"James Patrick Kelly - The Edge of Nowhere" - читать интересную книгу автора (Kelly James Patrick)

"Shelly Castorp thinks she's planting daffodils with this." Chance shook his head. "I told her that the
handles of garden tools were always made of wood but she claims her father had a shovel just like that
one." He shook his head. "The specific gravity of steel is 7.80 grams per cubic centimeter, you know."

"Oh?" When Rain let the handle go, the shovel clanged against the cement floor. "Can we grow
daffodils?"

"We'll see." Chance muscled the shovel back into place on its pallet. He probably didn't appreciate her
handling other people's orders. "I'm racking my brains trying to remember if I've got something here for
you. But I don't, do I?"

"How about those binoculars I keep asking for?"

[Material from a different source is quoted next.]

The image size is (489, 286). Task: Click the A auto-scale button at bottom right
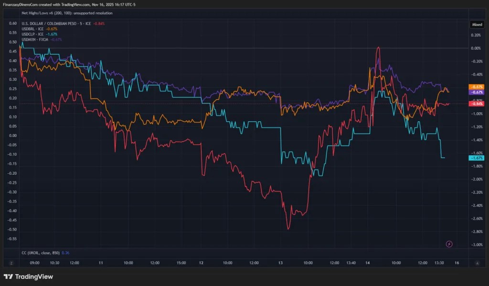(477, 263)
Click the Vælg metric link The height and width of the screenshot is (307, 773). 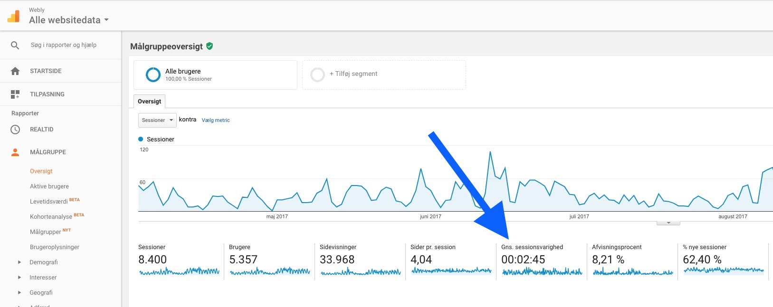click(216, 121)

"I send the requests ...." He spread his hands. "They all bounce." The corners of his mouth twitched. "So
is this about us? At long last?"

"I'm just looking for a book, Chance. A novel."
"Oh," he said, crestfallen. "Better come to the office."

Normally if Rain wanted to add a book to the Very Memorial Library, she'd call Chance and put in an
order. Retrieving books was usually no problem for the collective intelligence of humanity, which had
uploaded itself into the cognisphere sometime in the late Twenty-third Century. All it needed was an
author and title. Failing that, a plot description or even just a memorable line might suffice for the
cognisphere to perform a plausible, if not completely accurate, reconstruction of some lost text. In fact,
depending on the quality of the description, the cognisphere would recreate a version of pretty much
anything the citizens of Nowhere could remember from the world.

Exactly how it accomplished this, and more important, why it bothered, was a mystery.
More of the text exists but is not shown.